31 de julho de 2002
Giesbrecht: A dois anos do apocalipse

Por Alexandre Giesbrecht

Estaríamos à beira do abismo? Bobby Holik por US$ 9 milhões ao ano? E por cinco anos? Robert Lang por US$ 5 milhões ao ano?

Holik não é muito mais que um central de linha de pressão. Lang tem-se mostrado um grande jogador, mas só desabrochou mesmo nas últimas duas temporadas, depois de ficar apagado por anos. Apesar de tudo isso, foram para Rangers e Capitals, respectivamente, ganhar mais que Tony Amonte, dos Coyotes, e Alexei Kovalev, dos Penguins, duas estrelas. No caso de Holik, ele vai ganhar o equivalente aos dois juntos.

A falta de playoffs (cinco anos e contando) dos Rangers todo ano leva-os a assinar contrato com alguns dos agentes livres mais caros do mercado. Sem sucesso. Por que os Rangers fazem isso? Bem, porque eles podem. E por que eles podem? Aí a questão complica-se um pouco.

Muitos têm falado sobre um teto salarial na liga a partir de 2004, quando o acordo coletivo de trabalho (ACT) atual expirará. O teto salarial já existe na NFL (National Football League) e tem tornado uma liga de sucesso em... uma liga de mais sucesso. Este, aliás, é um dos principais motivos citados para defender a adoção do teto pela NHL.

O problema é que o teto salarial nivela por baixo. Com um teto salarial, mesmo que os salários parassem de crecer numa proporção geométrica, os times poderiam ter menos estrelas em seus elencos. Isso poderia fazer o interesse pelo hóquei cair em algumas cidades.

"Eu não acho que um teto salarial seja bom e ponto", diz Erik Johnson, torcedor de (e do) Pittsburgh, presença freqüente na lista de discussão dos Penguins e principal consultor na confecção desta matéria. "Ele promove a mediocridade. Os times que fazem as coisas 'certas' e constróem a partir de jovens jogadores ainda vão acabar tendo de trocar jogadores porque não vão conseguir deixar todo mundo dentro do teto".

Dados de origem
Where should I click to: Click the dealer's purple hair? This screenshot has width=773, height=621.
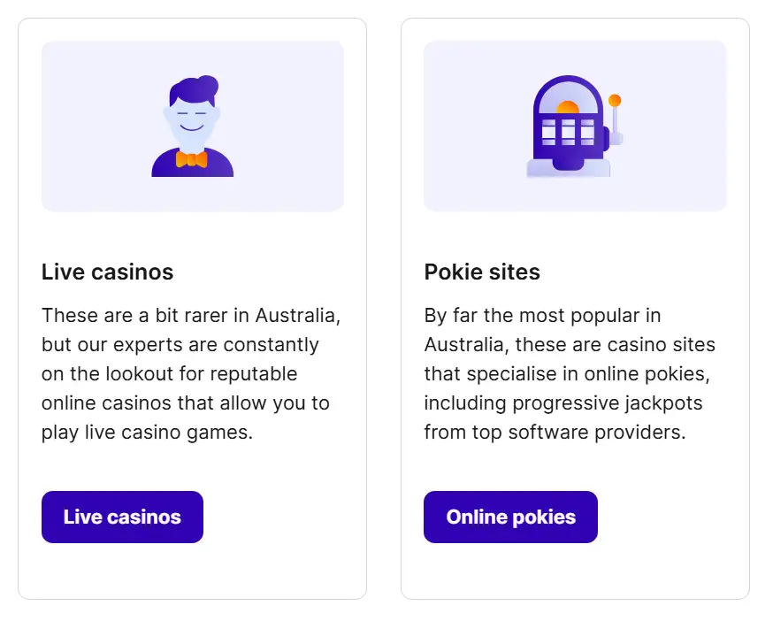(x=195, y=90)
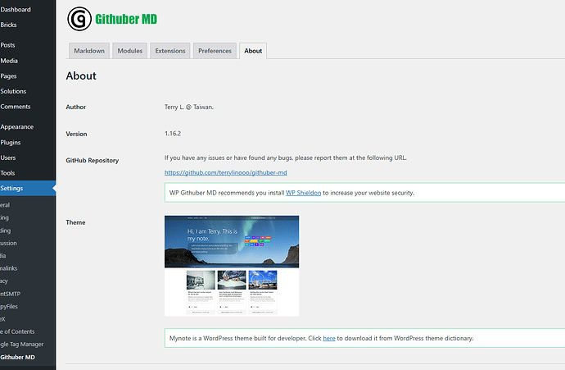The height and width of the screenshot is (370, 565).
Task: Navigate to the Media library menu
Action: coord(9,61)
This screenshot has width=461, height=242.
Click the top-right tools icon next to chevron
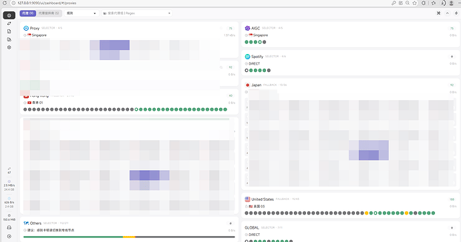tap(438, 13)
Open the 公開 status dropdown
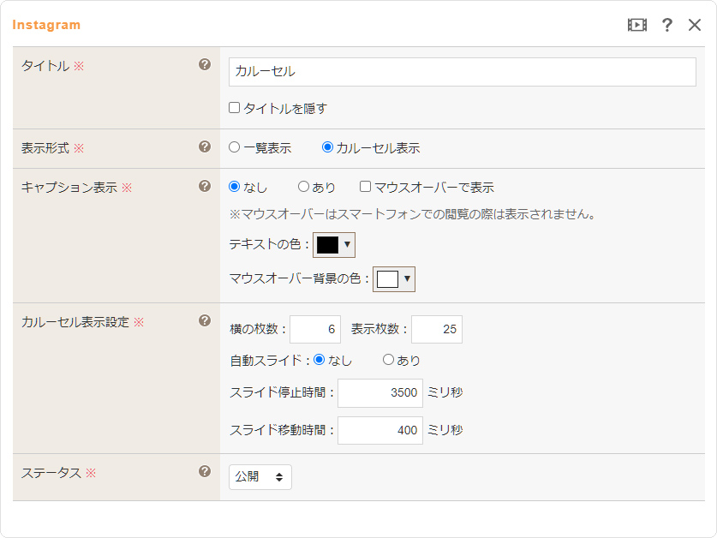The height and width of the screenshot is (538, 717). tap(260, 477)
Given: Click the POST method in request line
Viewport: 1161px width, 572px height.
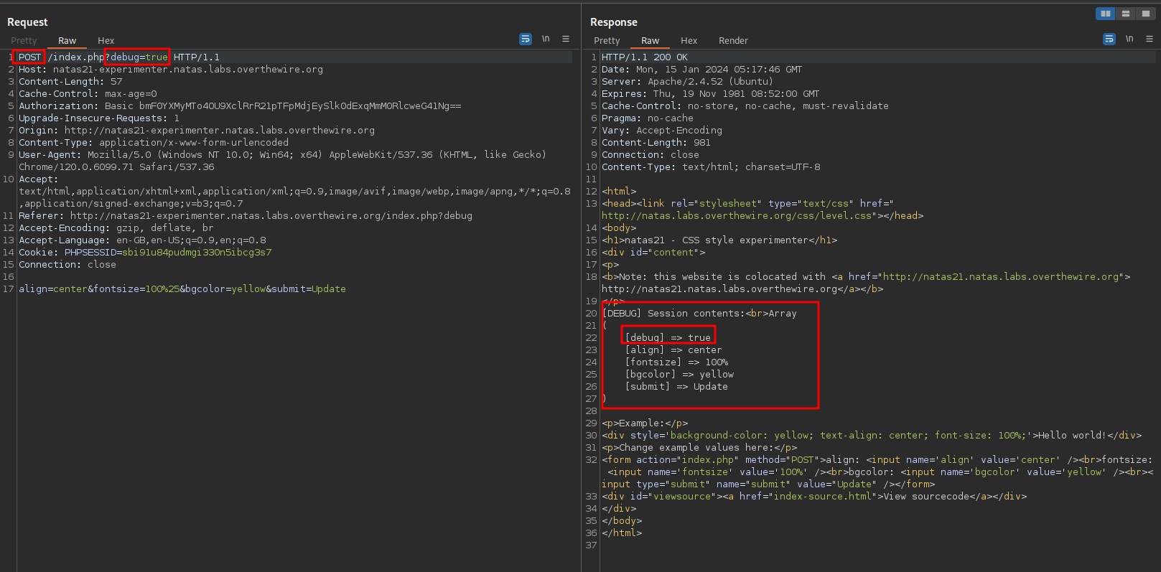Looking at the screenshot, I should [29, 57].
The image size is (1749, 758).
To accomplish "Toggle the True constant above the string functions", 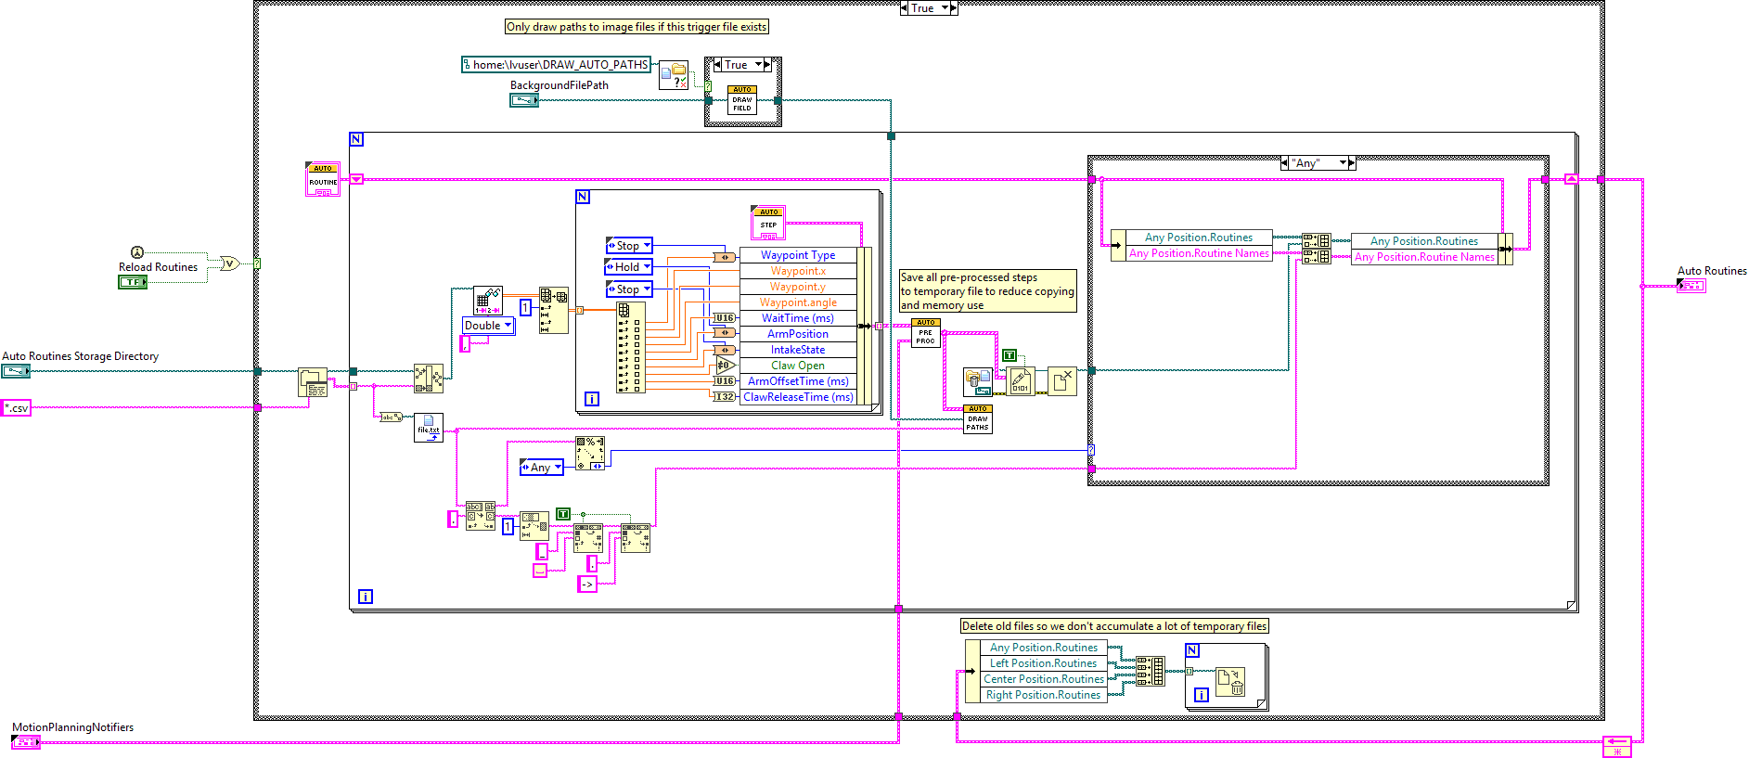I will coord(562,514).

> Ações a tomar
1 – No artigo sobre o teto salarial na NHL, em que ano expirará o atual acordo coletivo de trabalho?
2 – Retome o artigo sobre o teto salarial na NHL logo após a última frase apresentada.

> Resultados em sequência
1 – Em 2004.

2 –
Para ele, a solução é uma melhor divisão de receitas, fazendo os donos de times pagar por qualquer despesa "extra" dos seus próprios bolsos, ao invés de tirar das receitas dos times. Hoje a única divisão de receitas que ocorre é a de mercadorias vendidas. Quando um torcedor de Calgary, por exemplo, compra uma camisa de Jarome Iginla, ele está contribuindo tanto para os Flames quanto para o Tampa Bay Lightning (e os Rangers).

As mudanças teriam de ser drásticas para trazer de volta a competitividade que costumava existir na NHL, quando times de cidades pequenas e médias podiam competir em pé de igualdade com os times mais ricos, de cidades grandes.

Entre 1984 e 1993, tivemos dez títulos seguidos de times hoje considerados "mercados pequenos" (cinco do Edmonton, dois de Pittsburgh e Montreal, e um de Calgary). Hoje isso seria impensável, já que temos sempre os mesmos times competindo, todos de "mercados grandes": Colorado, Dallas, Detroit, Rangers, New Jersey e Philadelphia. Como se pode ver, temos aqui os nove últimos campeões, mais o Philadelphia.

Os seis, obviamente, não querem que o sistema mude. É claro, assim eles permanecem com chances concretas de título ad eternum. É mais ou menos como se tivéssemos voltado aos tempos dos "Seis Originais", mas pior, já que os demais 24 times sofrem sem ter possibilidades reais de conquistar a Stanley Cup.

Os outros times poderiam tentar mudar alguma coisa, mas eles enfrentam um sério problema: a possibilidade de perder mais meses de hóquei que na temporada de 1994-95, que só começou em 20 de janeiro de 1995 — três meses e meio depois do previsto. Sempre é bom lembrar que as receitas de bilheteria não são divididas, daí o fato de a maioria dos clubes ter inaugurado novos (e mais rentáveis) estádios na última década.

Essa eventual parada traria prejuízos incalculáveis para todos os clubes e alguns não teriam como se recuperar no médio prazo. Os Penguins, por exemplo, tinham as finanças em ordem até o locaute de 1994. Pouco mais de três anos depois, pediram concordata e foram salvos por um fio.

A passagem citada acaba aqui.